*** Listed records
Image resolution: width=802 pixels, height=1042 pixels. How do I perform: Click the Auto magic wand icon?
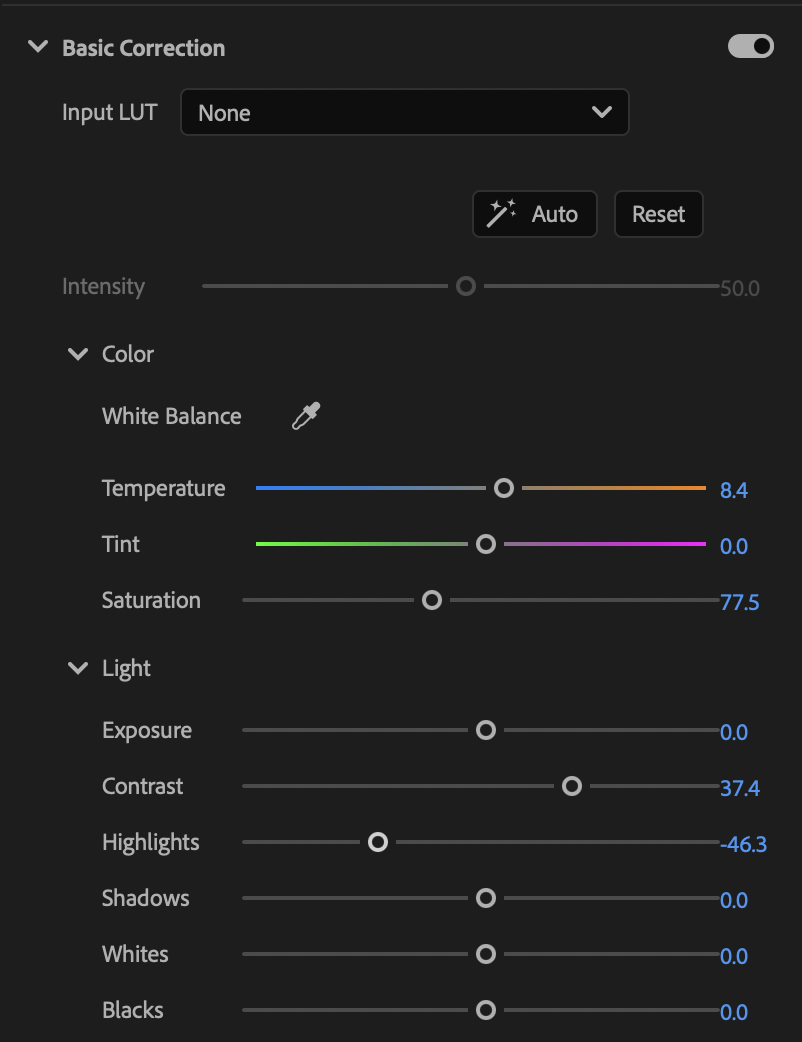tap(501, 213)
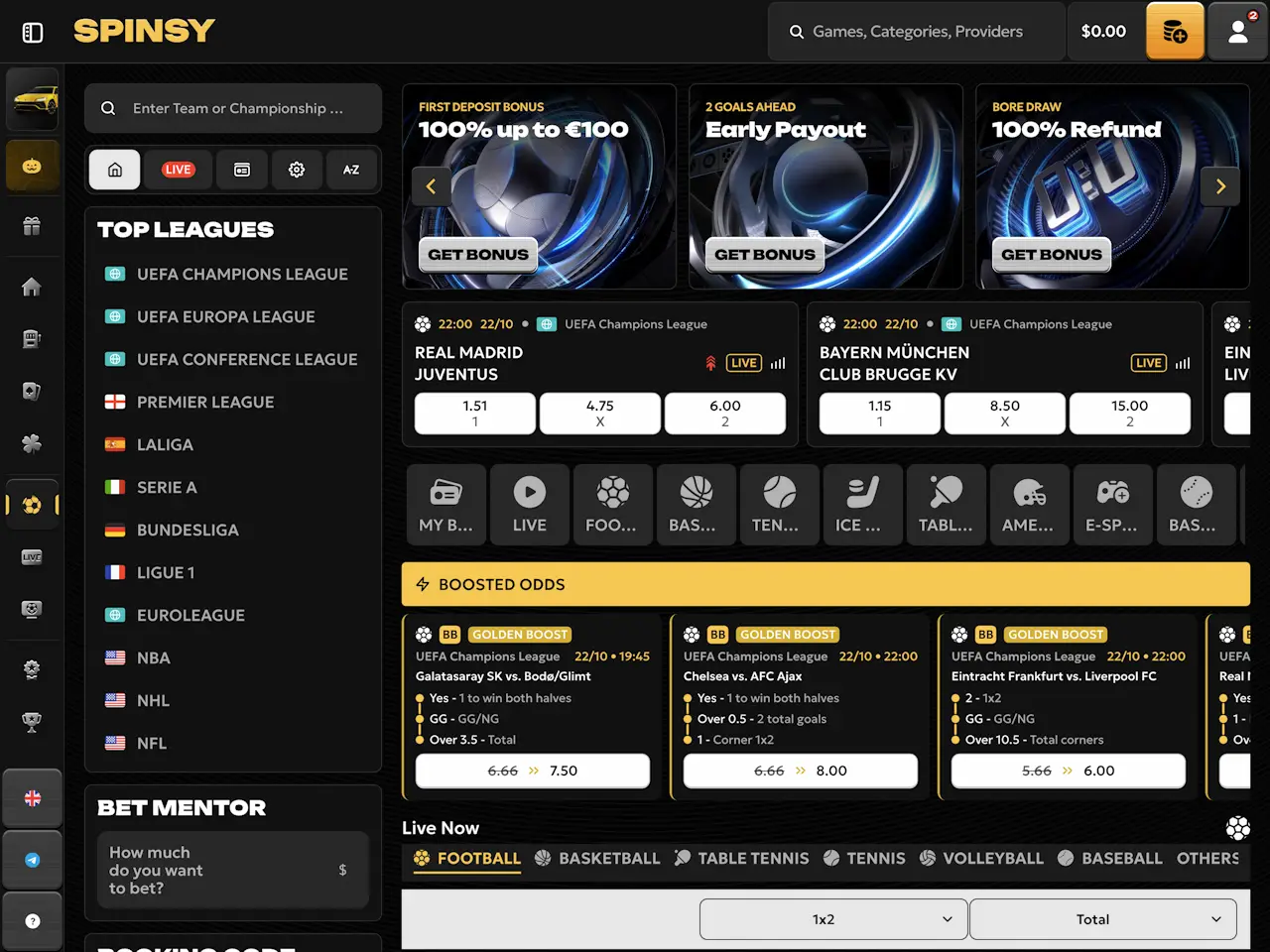This screenshot has width=1270, height=952.
Task: Toggle the LIVE events filter
Action: [x=179, y=170]
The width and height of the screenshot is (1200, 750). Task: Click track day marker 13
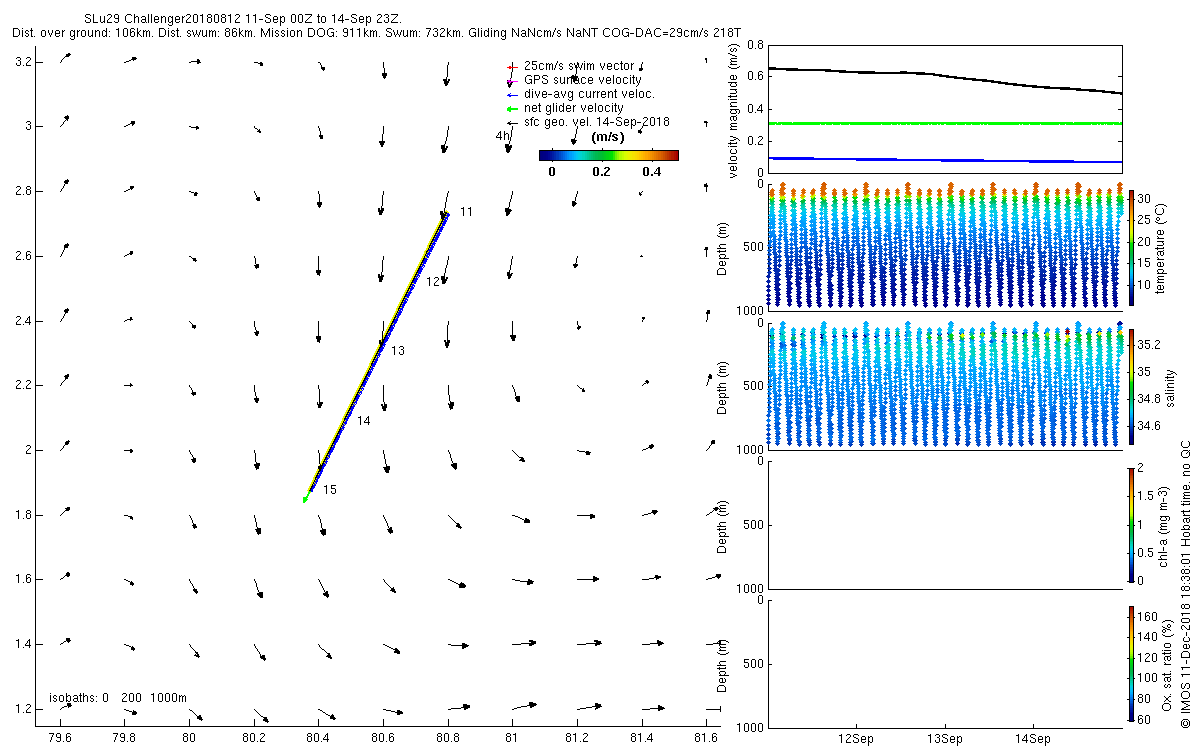(398, 351)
******
_Requirement:_ Excluding every picture, write out each record word for word.

_Solution to this problem:_
Image resolution: width=802 pixels, height=1042 pixels. How do I perform: Click the Auto magic wand icon?
tap(501, 213)
This screenshot has width=1270, height=952.
Task: Toggle the LIVE events filter
Action: [x=179, y=170]
The width and height of the screenshot is (1200, 750). Task: Click track day marker 13
(398, 351)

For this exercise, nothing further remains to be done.